_Entries for locating words and elements:_
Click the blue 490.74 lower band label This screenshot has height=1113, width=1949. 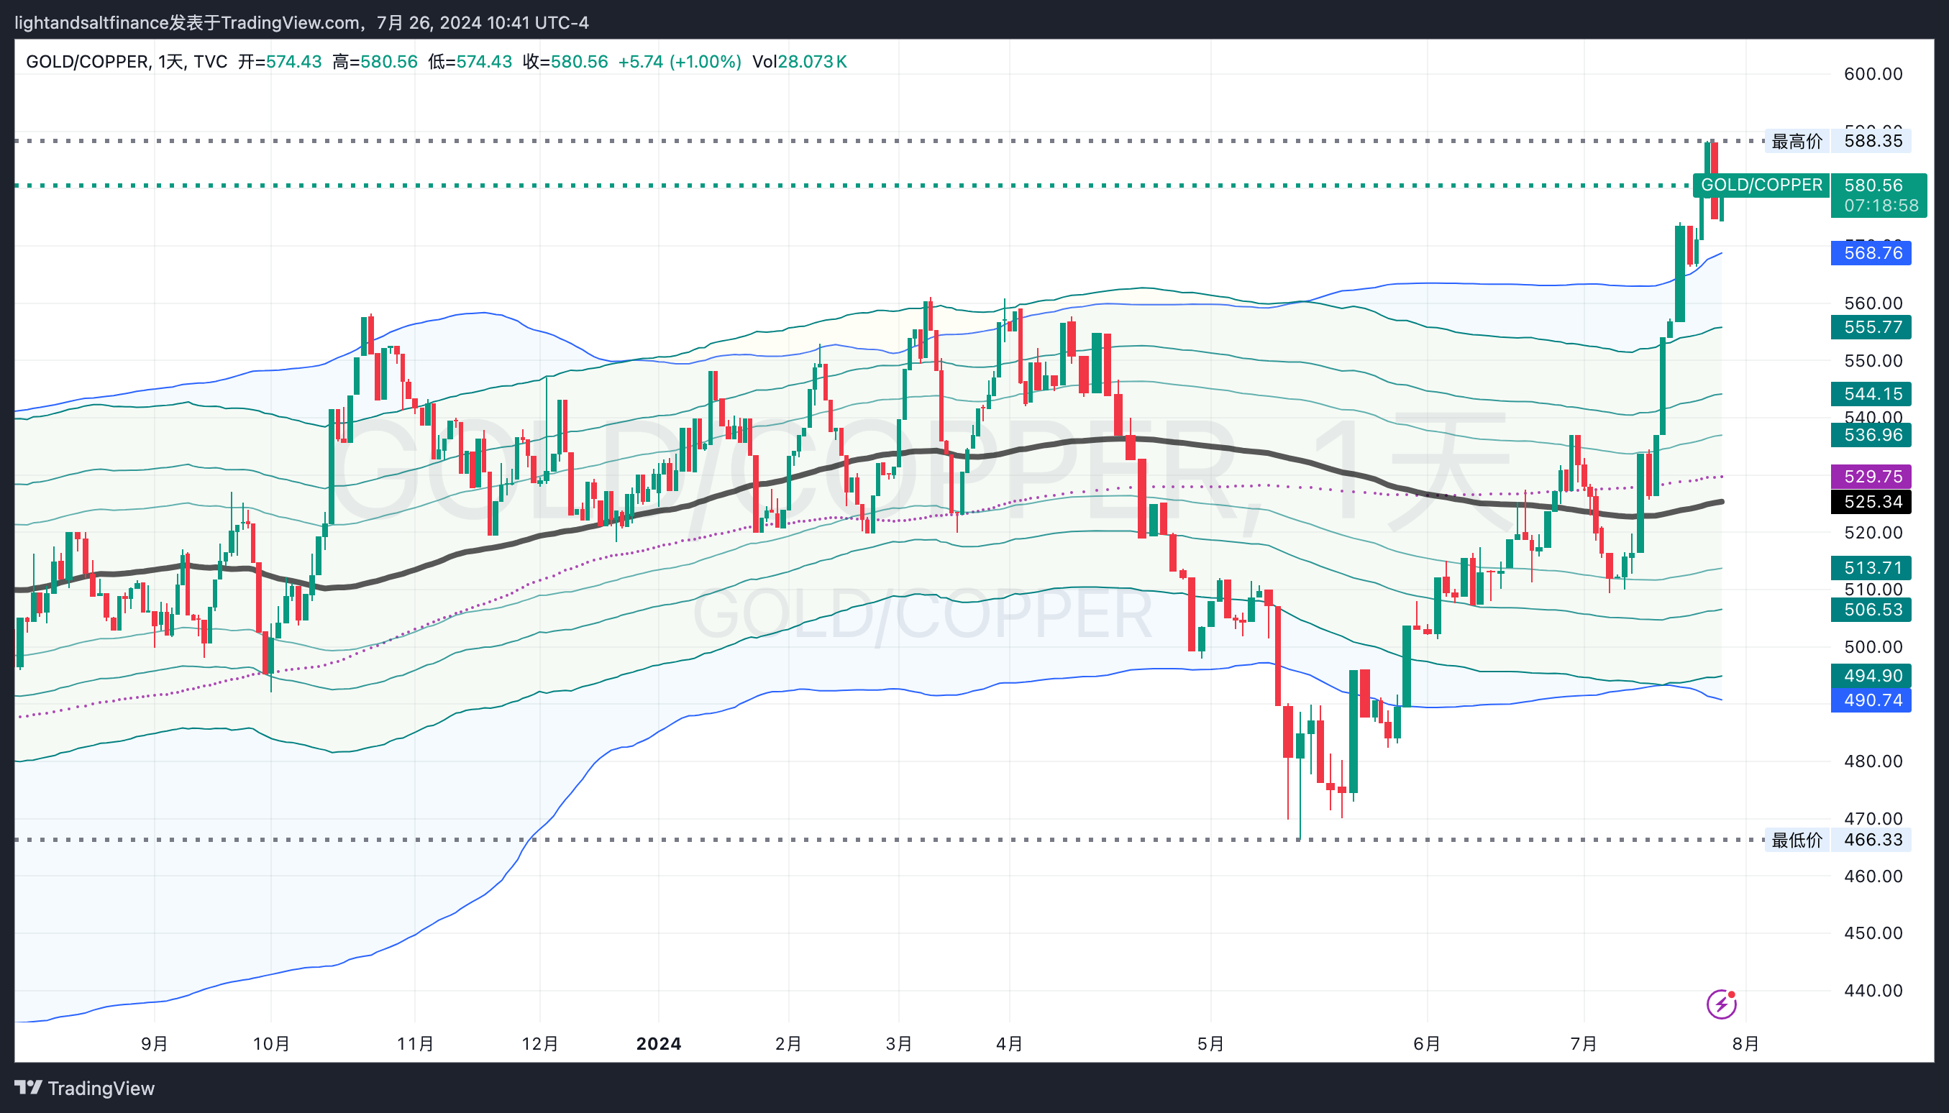tap(1871, 699)
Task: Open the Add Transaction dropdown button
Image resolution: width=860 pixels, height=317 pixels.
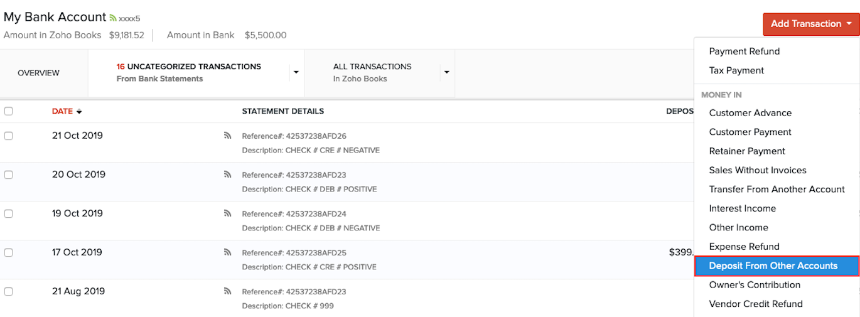Action: [810, 24]
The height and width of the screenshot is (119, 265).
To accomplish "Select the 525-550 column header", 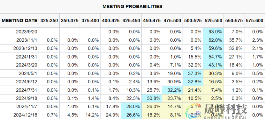I will [214, 21].
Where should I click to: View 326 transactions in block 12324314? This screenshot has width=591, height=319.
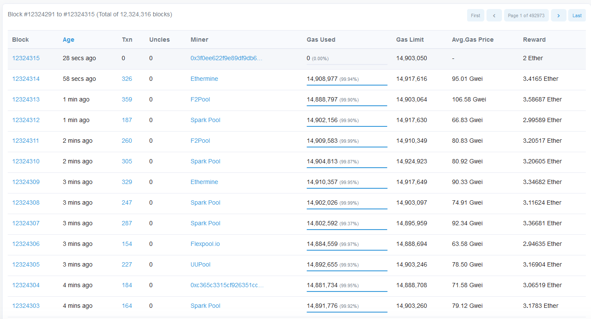click(127, 79)
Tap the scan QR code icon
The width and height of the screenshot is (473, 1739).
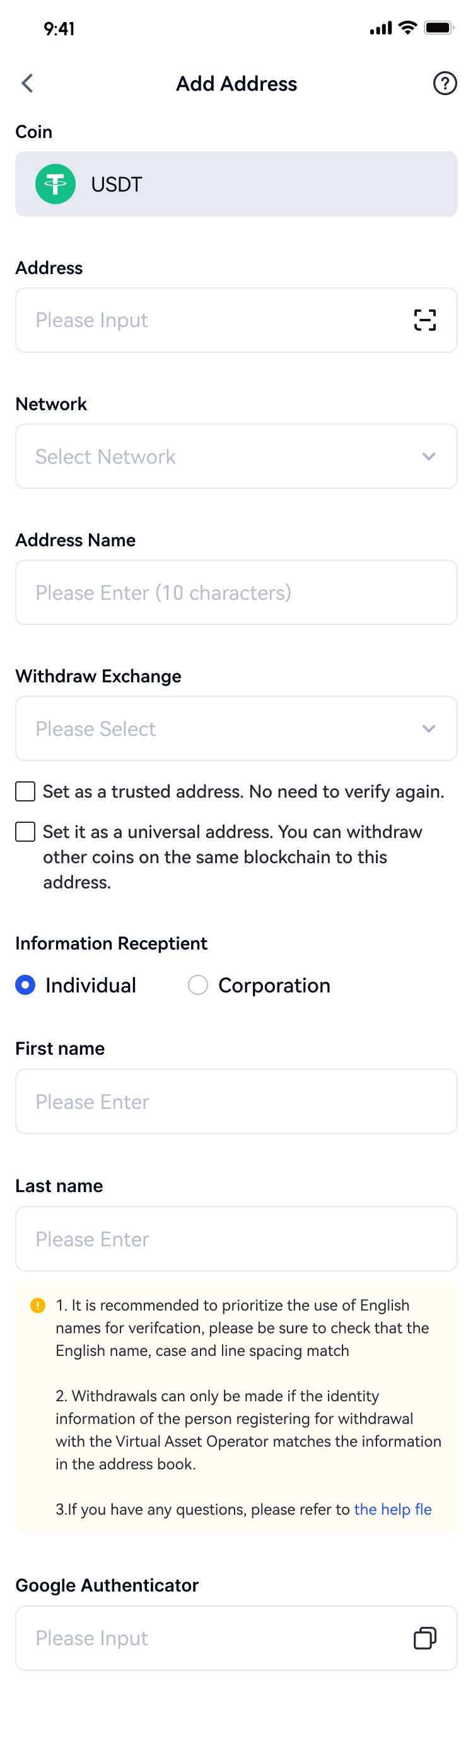click(x=424, y=320)
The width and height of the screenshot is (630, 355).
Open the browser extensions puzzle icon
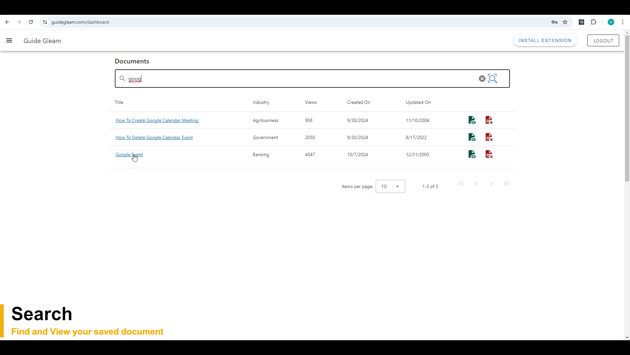point(593,22)
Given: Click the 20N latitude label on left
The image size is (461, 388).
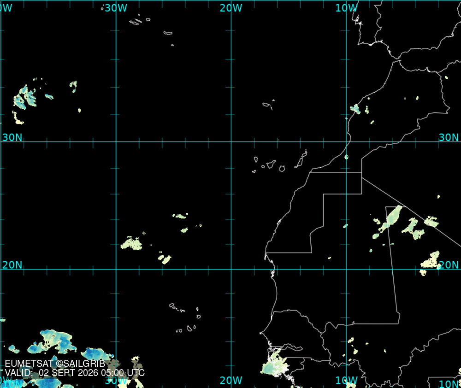Looking at the screenshot, I should click(x=12, y=265).
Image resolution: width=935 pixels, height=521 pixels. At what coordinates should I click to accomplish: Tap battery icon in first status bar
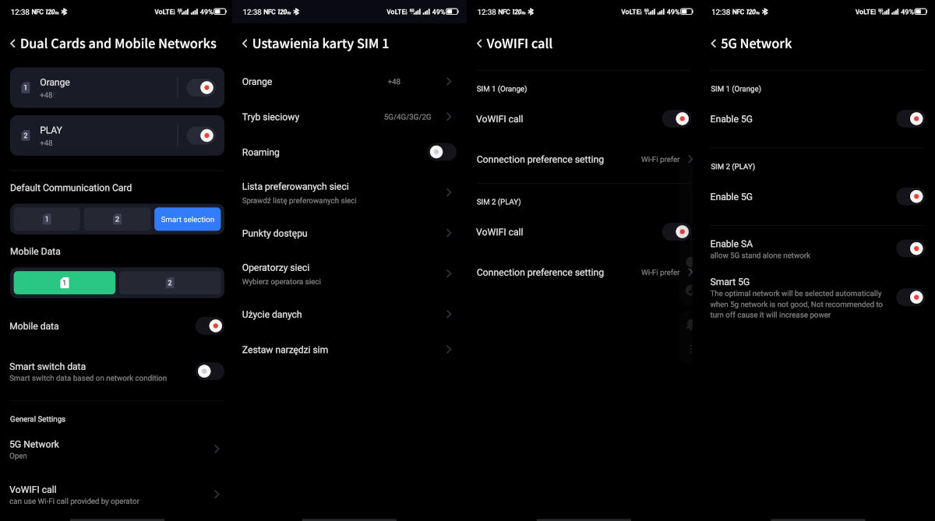coord(220,12)
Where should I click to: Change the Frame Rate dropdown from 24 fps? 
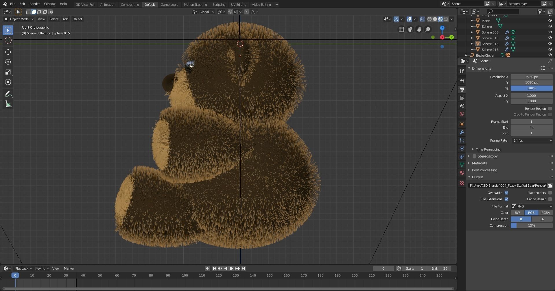[x=532, y=140]
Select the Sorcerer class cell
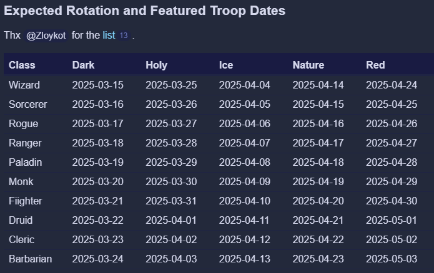 coord(28,104)
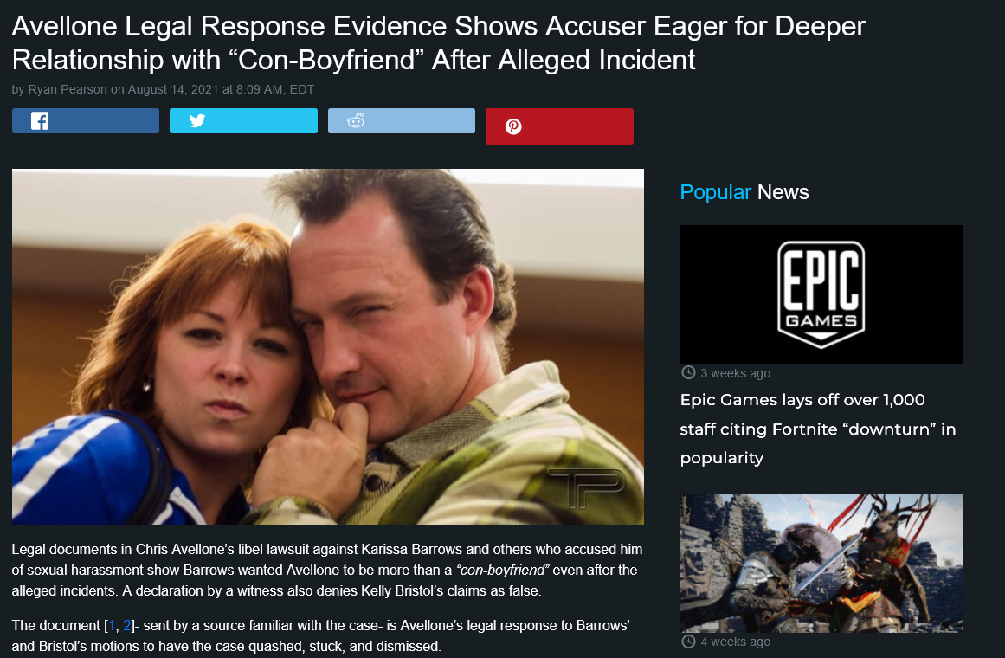This screenshot has height=658, width=1005.
Task: Open document reference link 1
Action: coord(112,625)
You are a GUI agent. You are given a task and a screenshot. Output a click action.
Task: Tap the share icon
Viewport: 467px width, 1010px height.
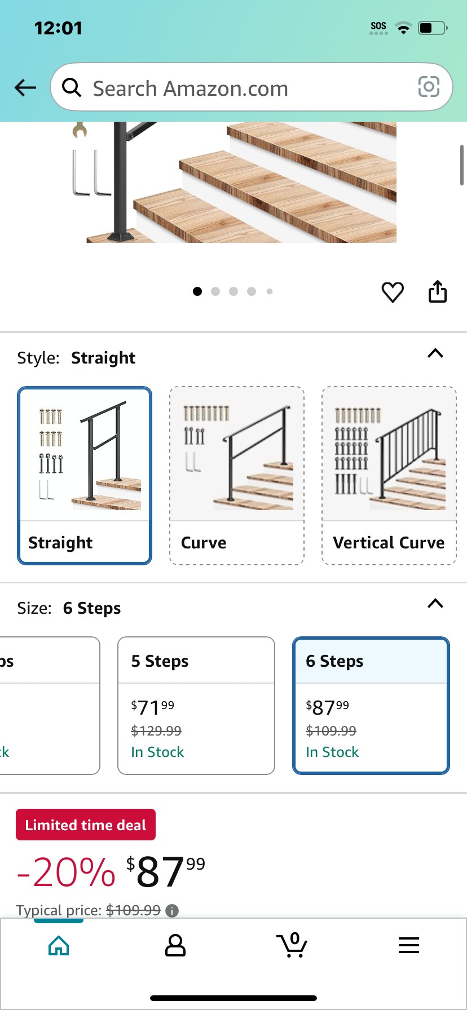tap(438, 291)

_Problem statement:_ Copy out the material again word for word, from the line with "Given: Click the 20N latitude label on left" to the line with "Action: coord(112,625)", both included. Omit the pictures from your copy.

_Completed exercise:_
Given: Click the 20N latitude label on left
The image size is (461, 388).
Looking at the screenshot, I should click(x=12, y=265).
Image resolution: width=935 pixels, height=521 pixels. At what coordinates should I click to accomplish: Tap battery icon in first status bar
coord(220,12)
Where should I click to: Change the Frame Rate dropdown from 24 fps? 
[x=532, y=140]
Select the Sorcerer class cell
 coord(28,104)
This screenshot has height=658, width=1005.
Task: Open document reference link 1
Action: coord(112,625)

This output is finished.